Author Topic: Gardening/Horticulture/Agriculture Thread  (Read 25631 times)

Refugee

  • Posts: 1705
Re: Gardening/Horticulture/Agriculture Thread
« Reply #875 on: January 05, 2018, 05:44:20 PM »
Haha!

Miradus

  • Posts: 1994
Re: Gardening/Horticulture/Agriculture Thread
« Reply #876 on: January 06, 2018, 08:21:14 PM »

I bought an avocado tree that is supposed to fruit in the winter, and a lychee tree which is supposed to produce most of the year.

I also started cutting boards for the raised bed garden, moving giant chunks of lava rock, and scraping out some space to put the beds. I should be actually able to plant something by the end of next week. Earlier if I start stuff off in pots.

Some guerilla marijuana grower was nice enough to leave me about 30 pots hidden in the underbrush. His grow operation was probably ten years ago, based on the rot on the posts but the pots are fine.

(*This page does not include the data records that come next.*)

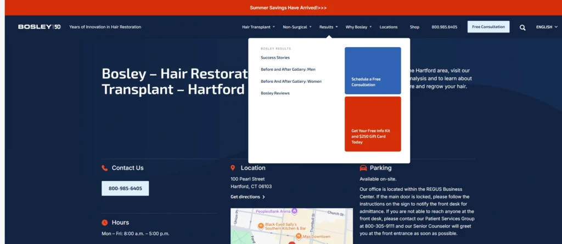Expand the Non-Surgical dropdown menu

click(x=297, y=27)
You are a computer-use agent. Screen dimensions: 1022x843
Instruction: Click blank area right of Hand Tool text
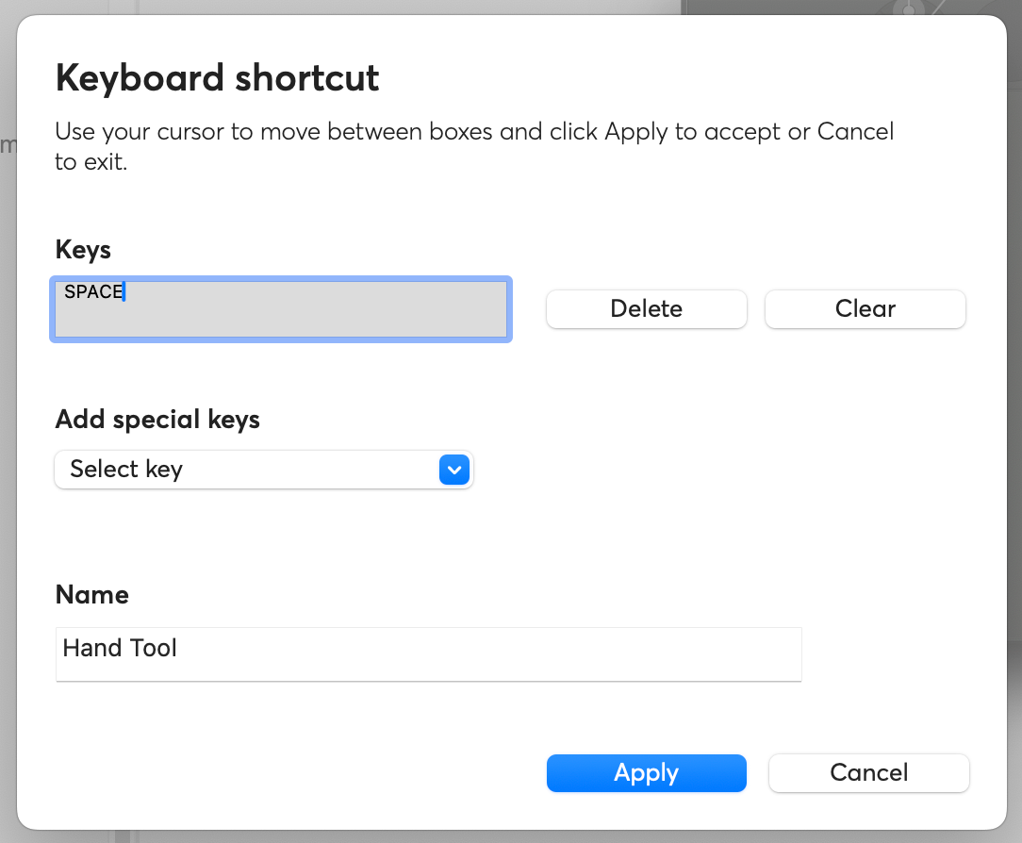[488, 654]
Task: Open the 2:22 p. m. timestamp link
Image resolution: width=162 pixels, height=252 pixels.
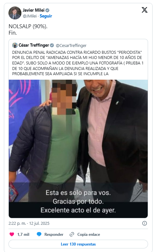Action: pyautogui.click(x=29, y=223)
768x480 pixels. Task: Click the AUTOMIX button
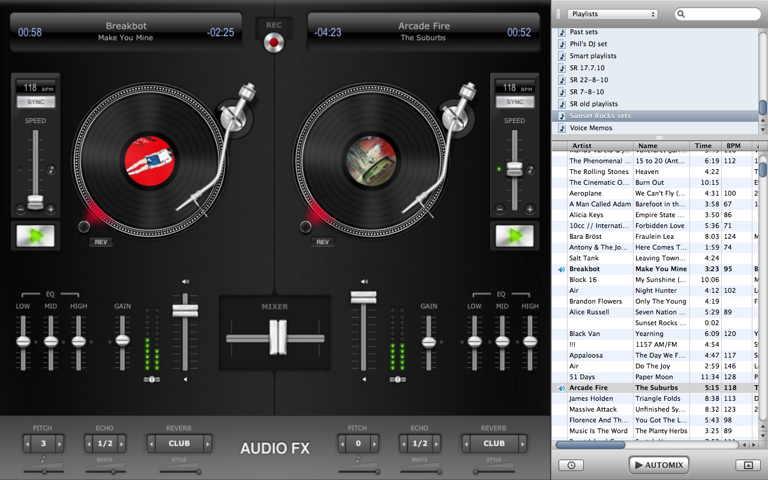(659, 465)
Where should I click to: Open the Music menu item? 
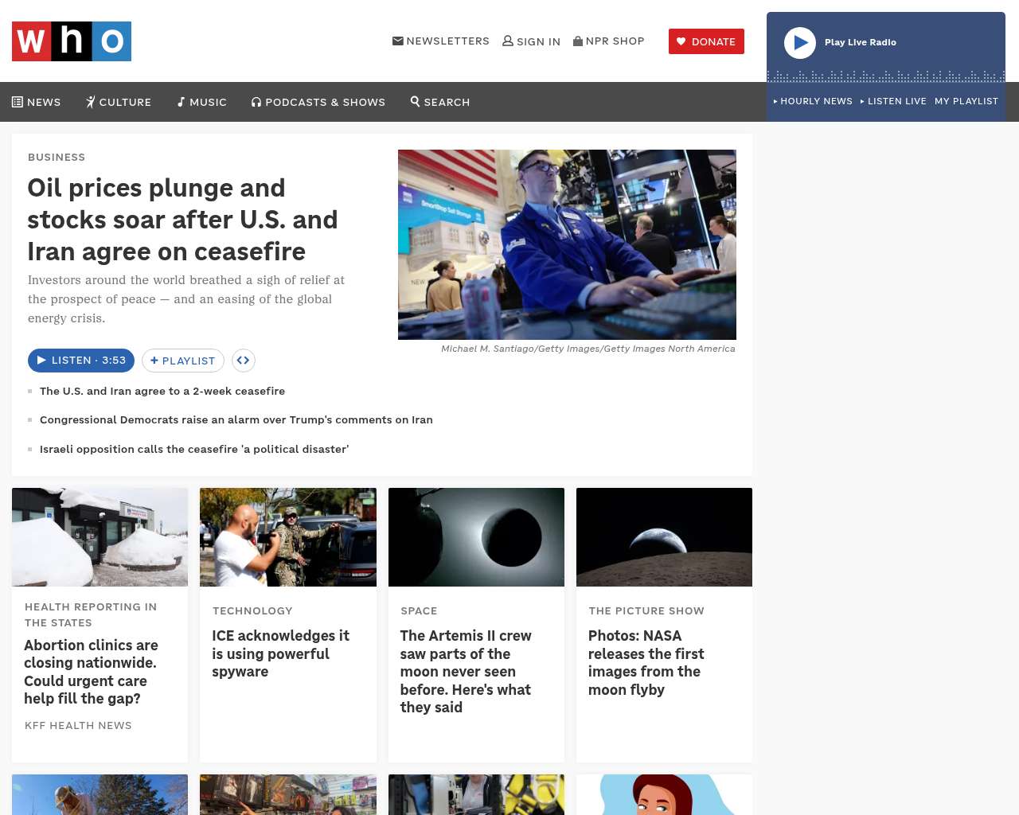pyautogui.click(x=202, y=102)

Now that the bungalow is up and stable, it's gardening time!

Melkor

  • Posts: 1113
Re: Gardening/Horticulture/Agriculture Thread
« Reply #877 on: January 06, 2018, 08:30:14 PM »
Lucky. I still have a month and a half before the last frost.
All that is gold does not glitter,
Not all those who wander are lost;
The old that is strong does not wither,
Deep roots are not reached by the frost.

Refugee

  • Posts: 1705
Re: Gardening/Horticulture/Agriculture Thread
« Reply #878 on: January 07, 2018, 02:09:24 PM »
As hard as it is, this life in the winter, there is a beauty and a dignity to the hills that touches me for some reason I can't understand.  The trees are bare, the grass is brown or gone altogether.  The chickens are freeloading.  Our little cabin can't quite keep up when the temperature gets down below 10F.  My face hurts when I go outside.

But there is something that reminds me of a raggedy kid thumping through the woods or riding a horse at breakneck speed through the fields, or tromping down a gravel road with a thumb out, hoping to pile in the back of a pickup for a ride to the general store.  It makes me think of grandmothers and Christmases and little houses crammed full of aunts and uncles and cousins, so full we were lucky to find a place on the floor near the potbellied coal stove to sit and eat wondrous things that came out of woodburning stoves.  Barns full of hay, tobacco barns empty, money in the bank.  Going out to milk the cows in the frozen darkness.  I remember the voices and laughter of people gone, more than any time.  I don't know why.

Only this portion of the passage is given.